Data to process »
==*==
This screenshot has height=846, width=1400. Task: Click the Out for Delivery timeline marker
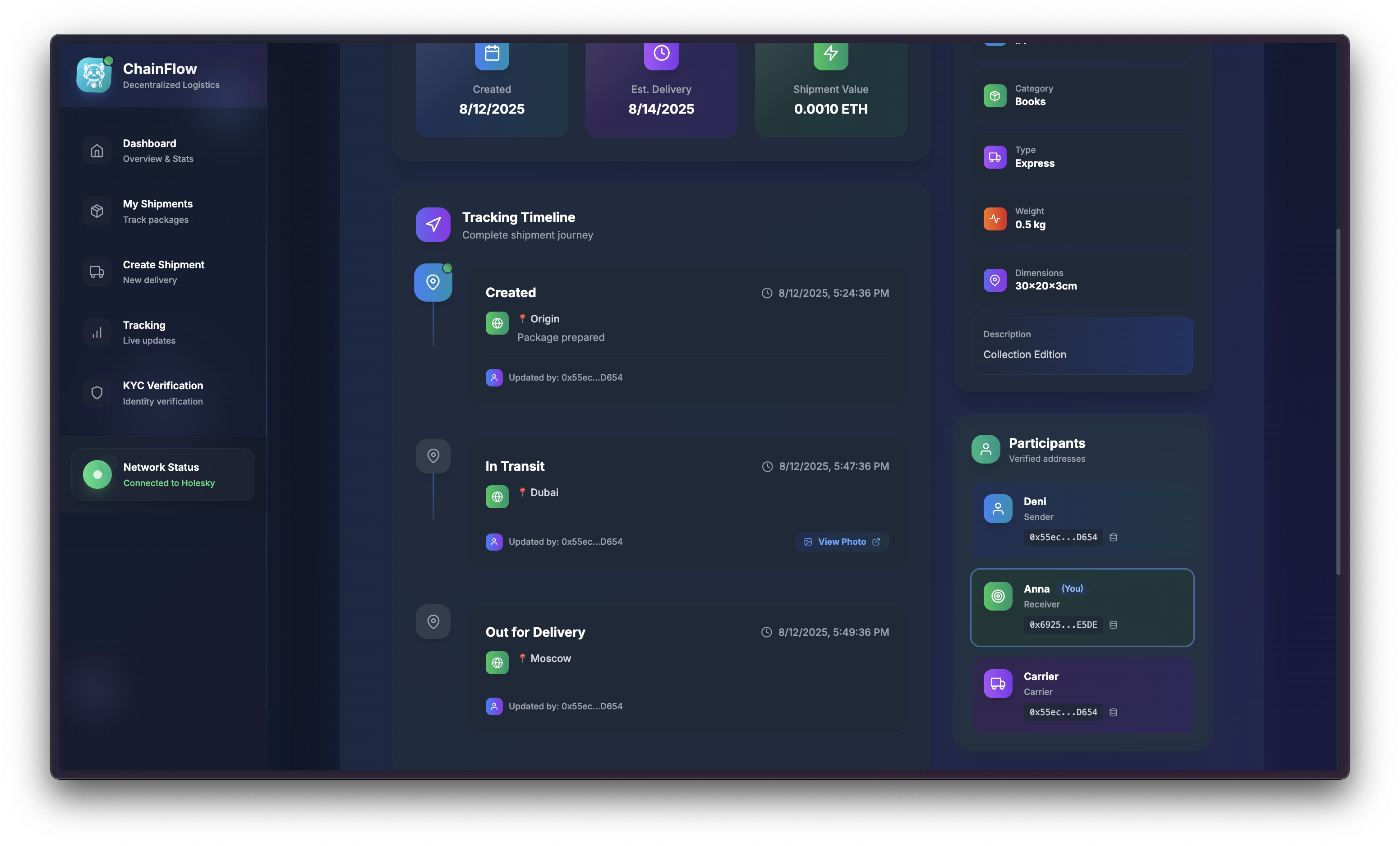[433, 621]
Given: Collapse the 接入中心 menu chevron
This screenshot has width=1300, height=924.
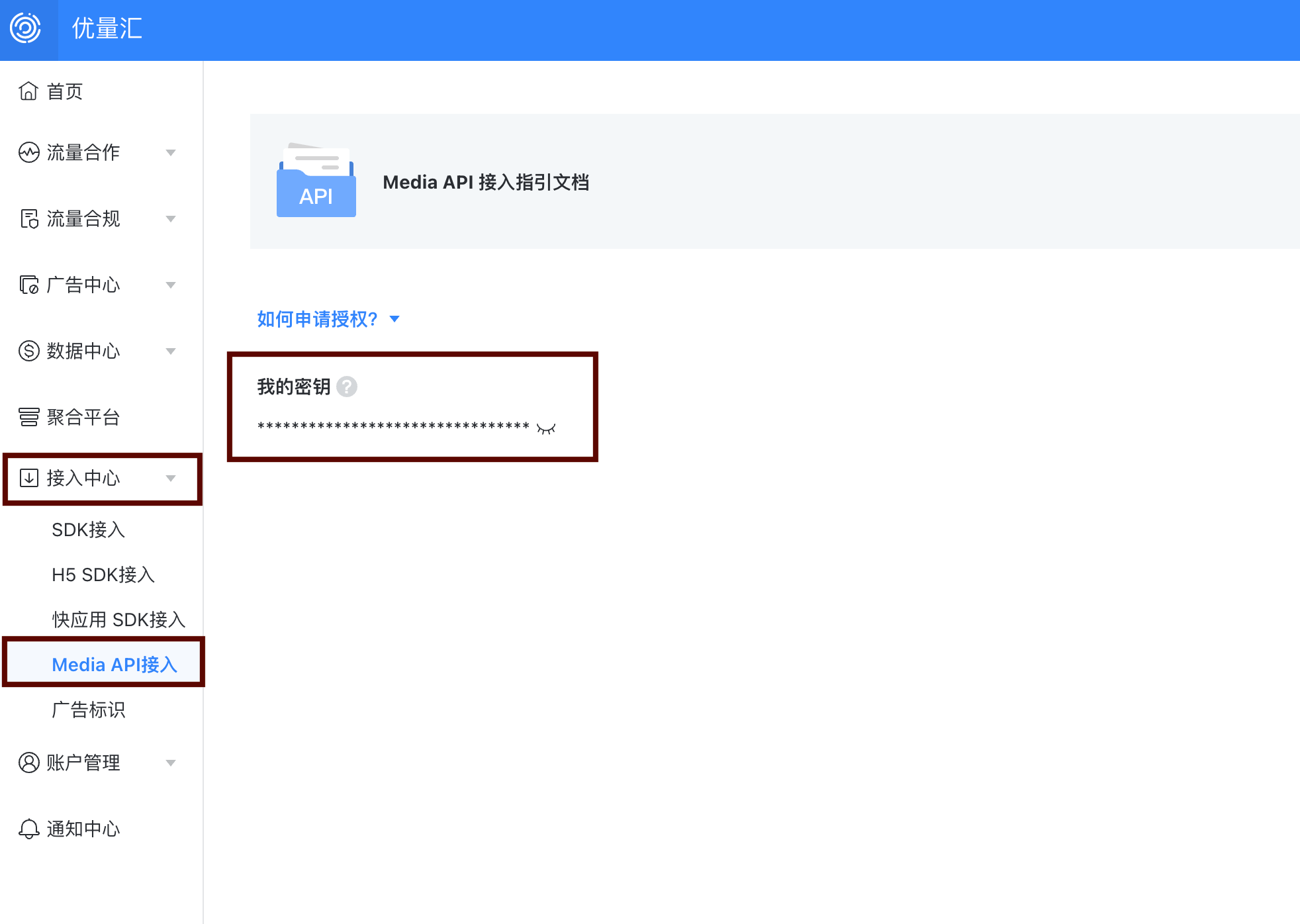Looking at the screenshot, I should [171, 478].
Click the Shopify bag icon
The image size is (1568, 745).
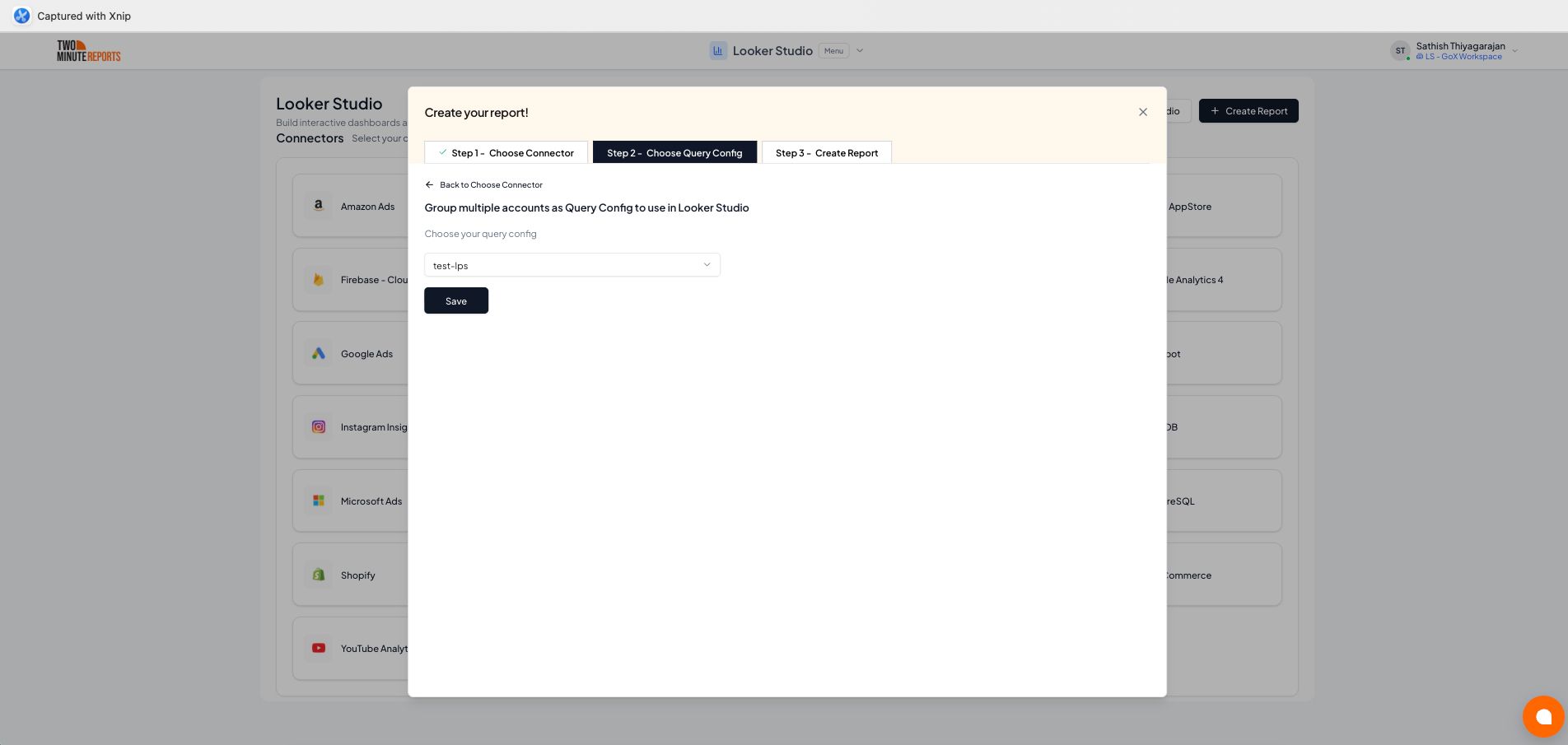[x=319, y=574]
==*==
The copy starts at the line holding "This screenshot has width=1300, height=924." and ends at the last line of the records above. Transcribe those lines exactly, pictures excluded.

Answer section »
This screenshot has width=1300, height=924.
Looking at the screenshot, I should [171, 478].
Click the Shopify bag icon
The image size is (1568, 745).
[x=319, y=574]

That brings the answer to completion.